**** LISTED ENTRIES ****

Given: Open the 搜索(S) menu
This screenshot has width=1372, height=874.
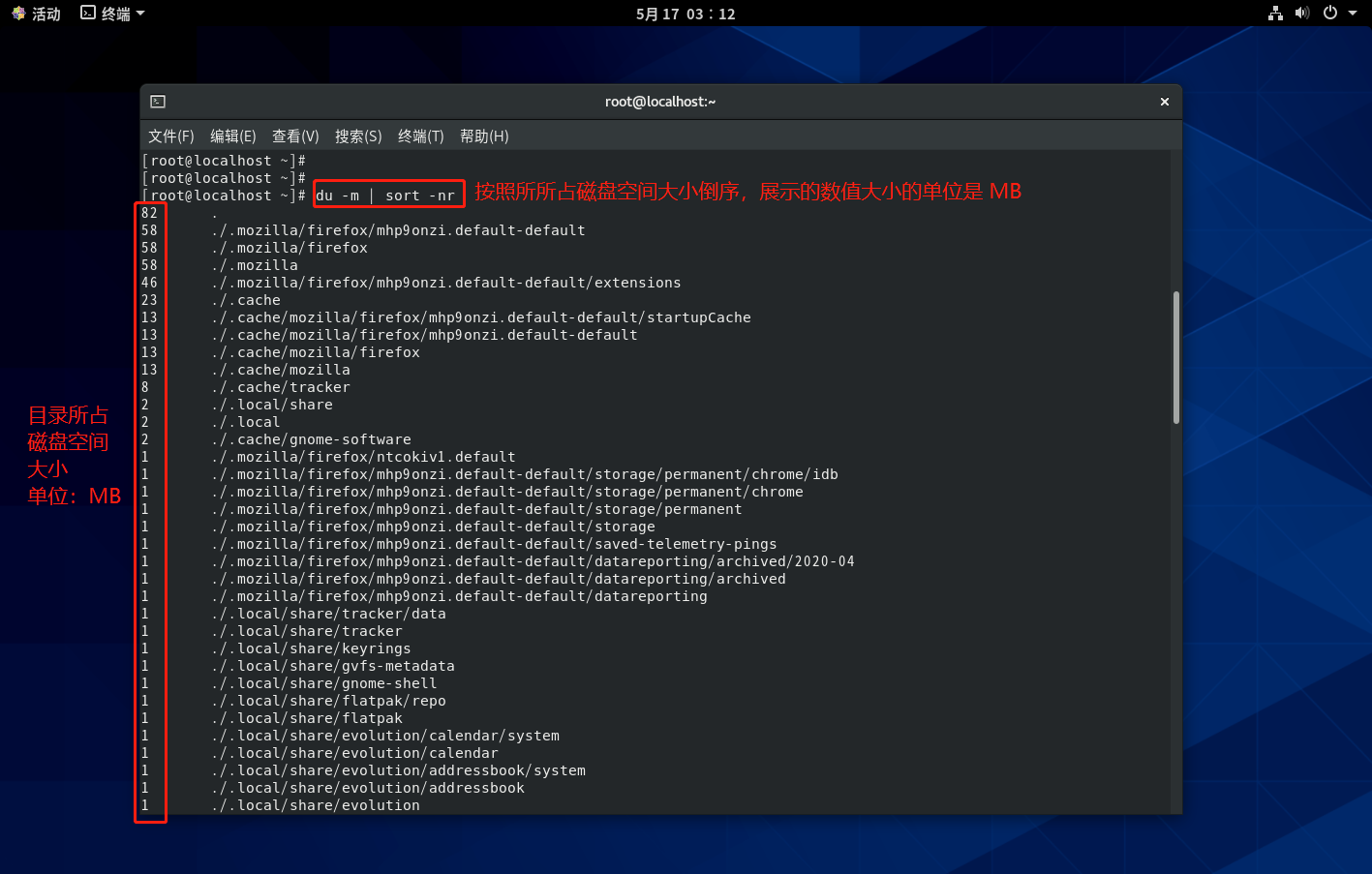Looking at the screenshot, I should click(358, 136).
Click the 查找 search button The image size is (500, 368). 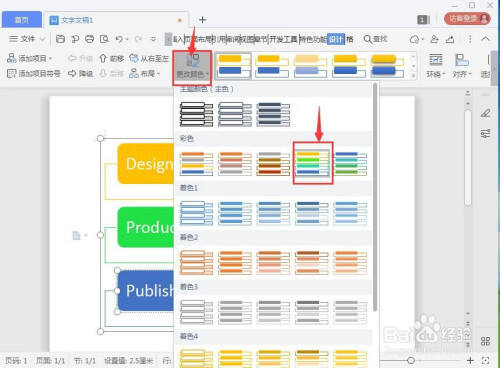376,39
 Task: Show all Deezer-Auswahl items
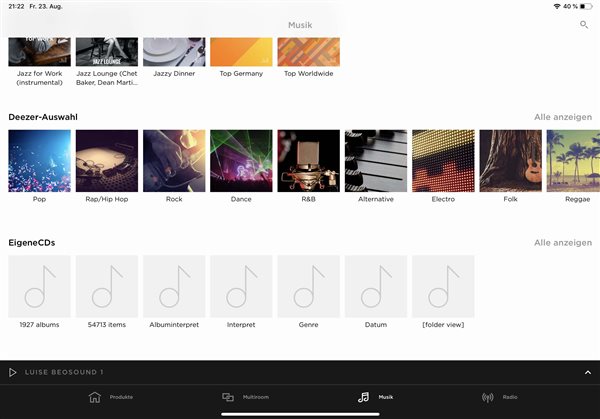pos(562,117)
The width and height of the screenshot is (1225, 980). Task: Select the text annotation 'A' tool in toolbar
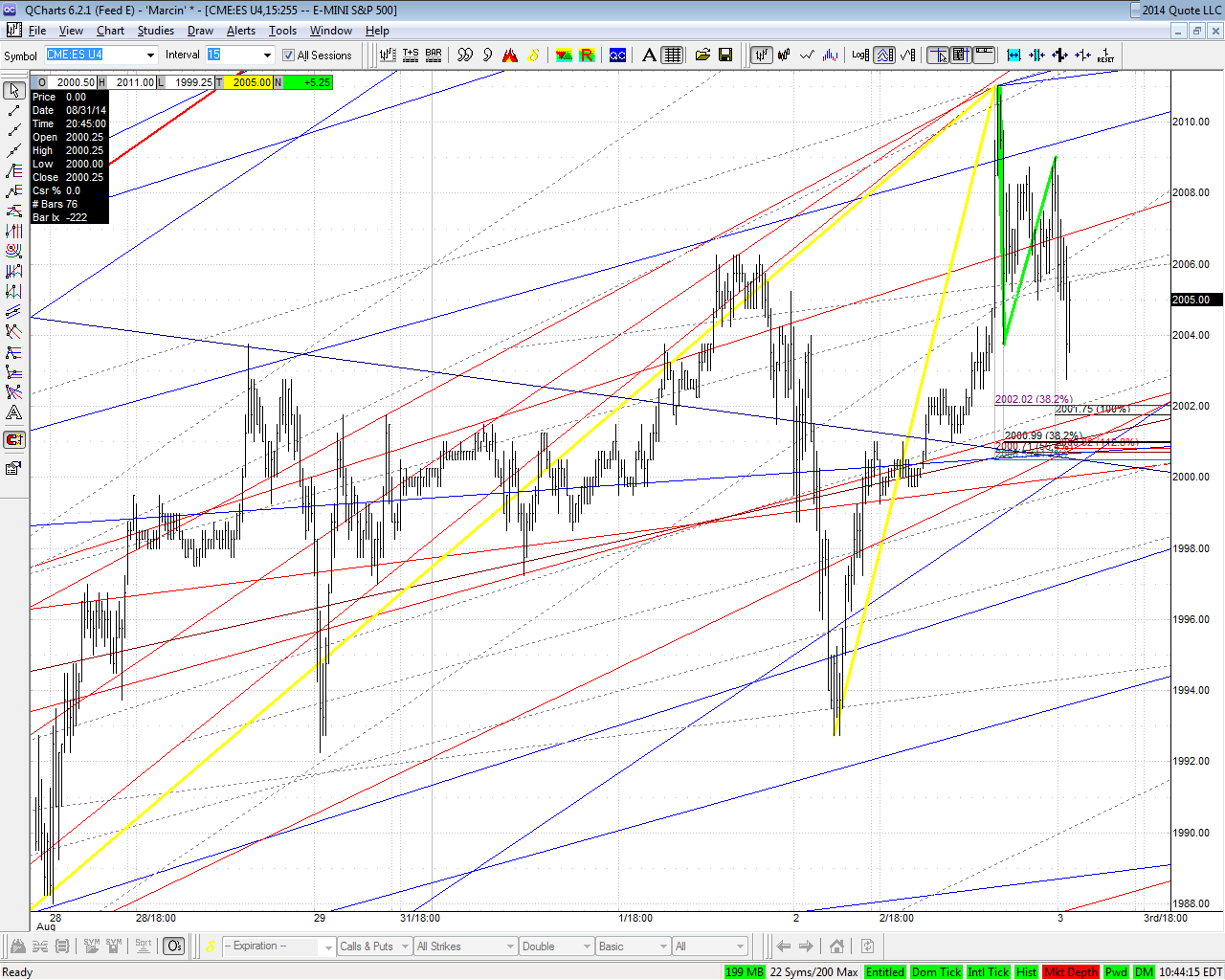click(649, 56)
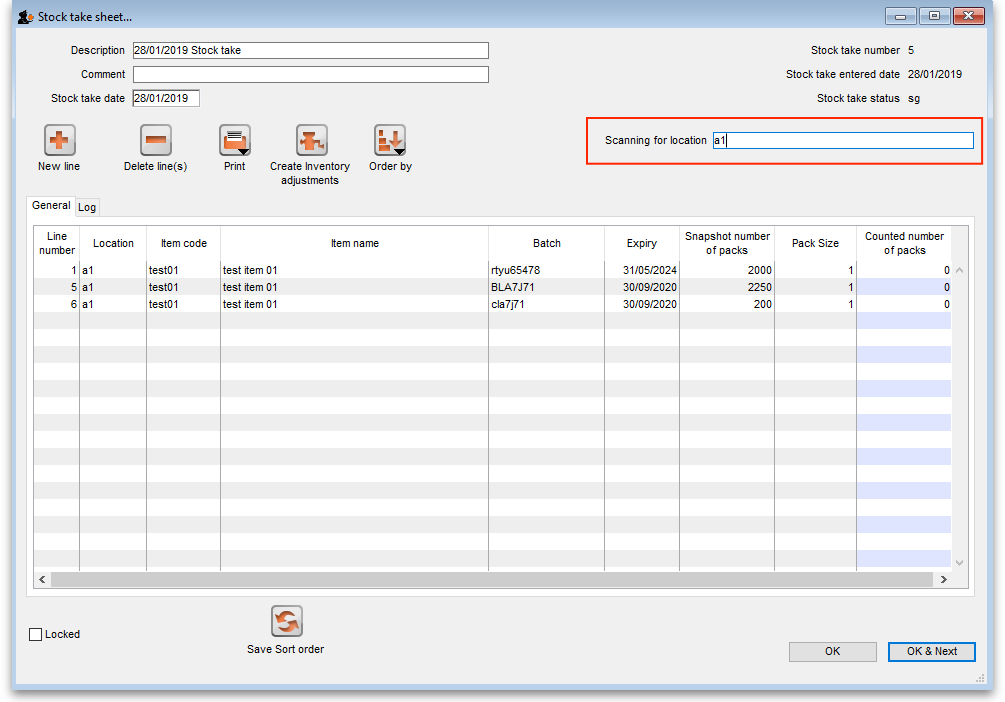
Task: Click the New line icon
Action: tap(60, 141)
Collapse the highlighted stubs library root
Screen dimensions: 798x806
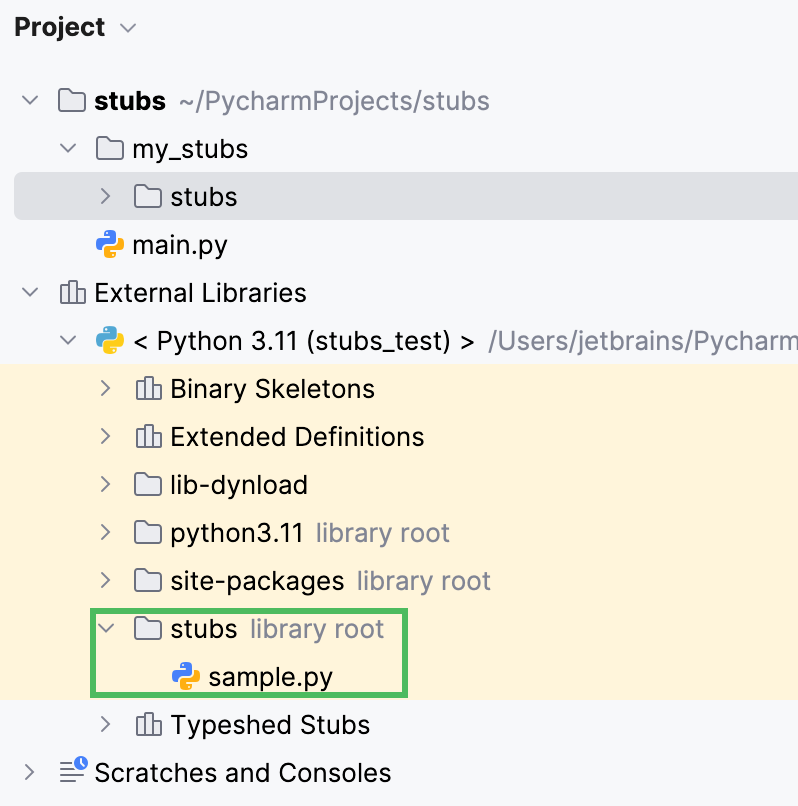click(x=106, y=628)
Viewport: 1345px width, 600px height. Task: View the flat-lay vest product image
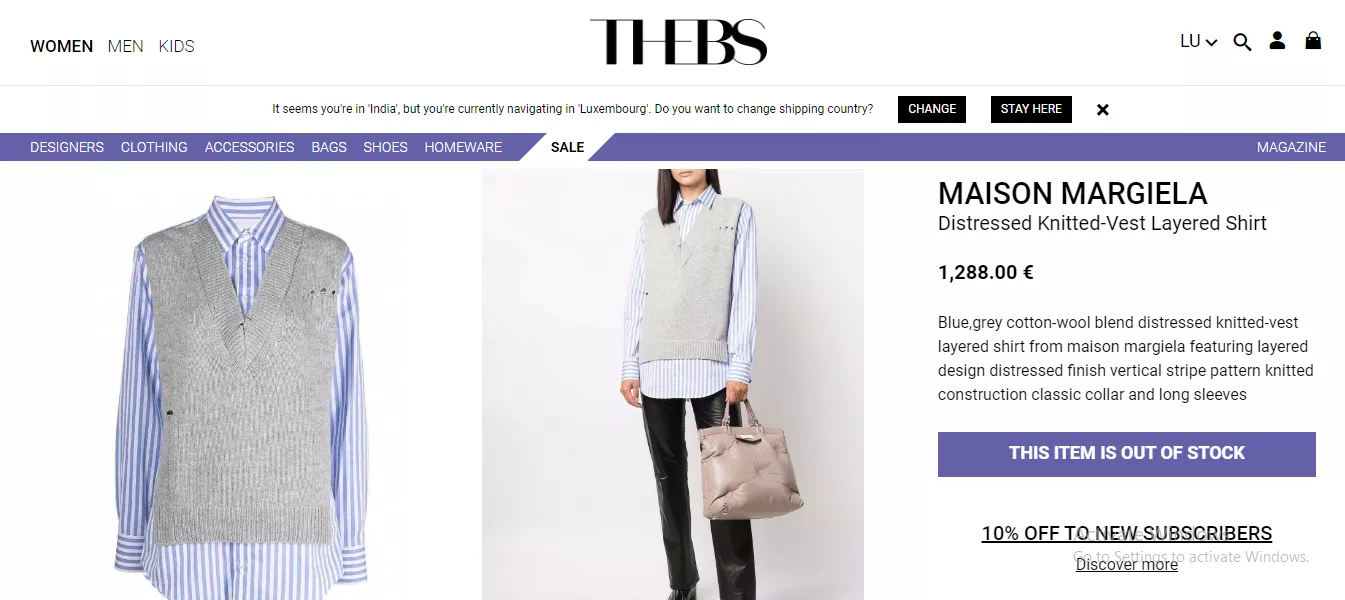point(241,385)
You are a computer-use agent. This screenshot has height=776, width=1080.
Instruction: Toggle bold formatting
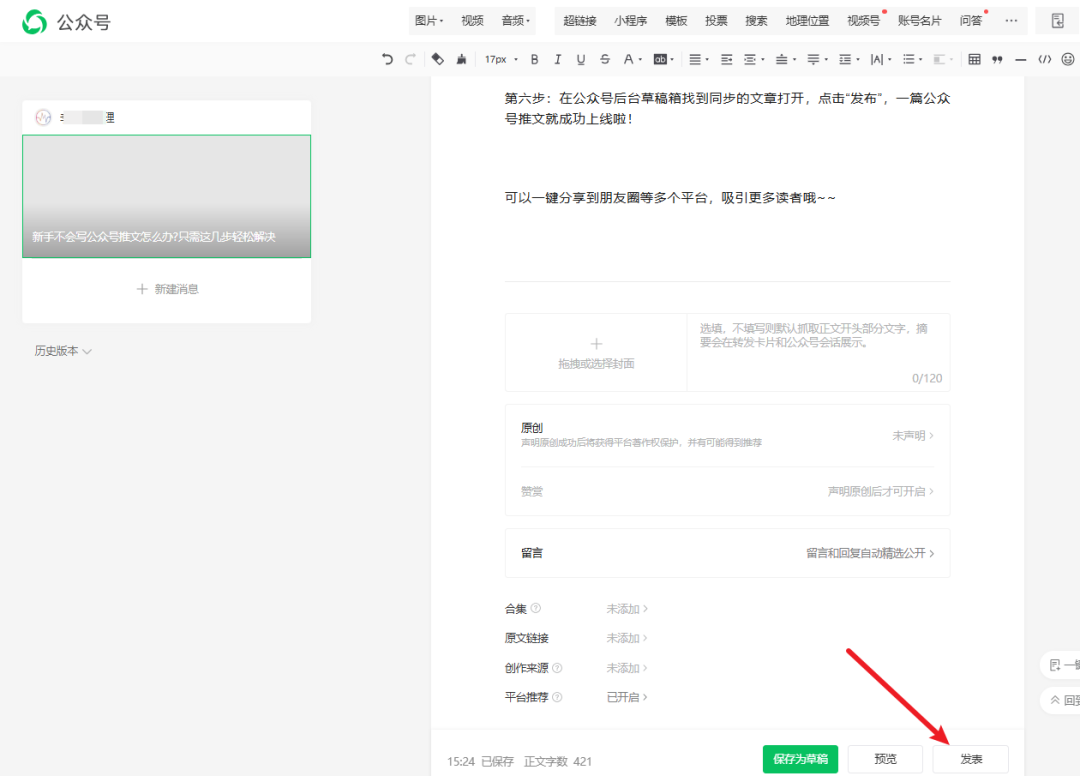tap(534, 60)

****

Please return only the lines running from the line with "Viewport: 1345px width, 600px" to the final line of the data, both included, exactly and without any pictures.

▶ [RESULT OF THE EXERCISE]:
Viewport: 1345px width, 600px height. Task: View the flat-lay vest product image
point(241,385)
You are a computer-use agent. This screenshot has height=776, width=1080.
Instruction: Toggle bold formatting
tap(534, 60)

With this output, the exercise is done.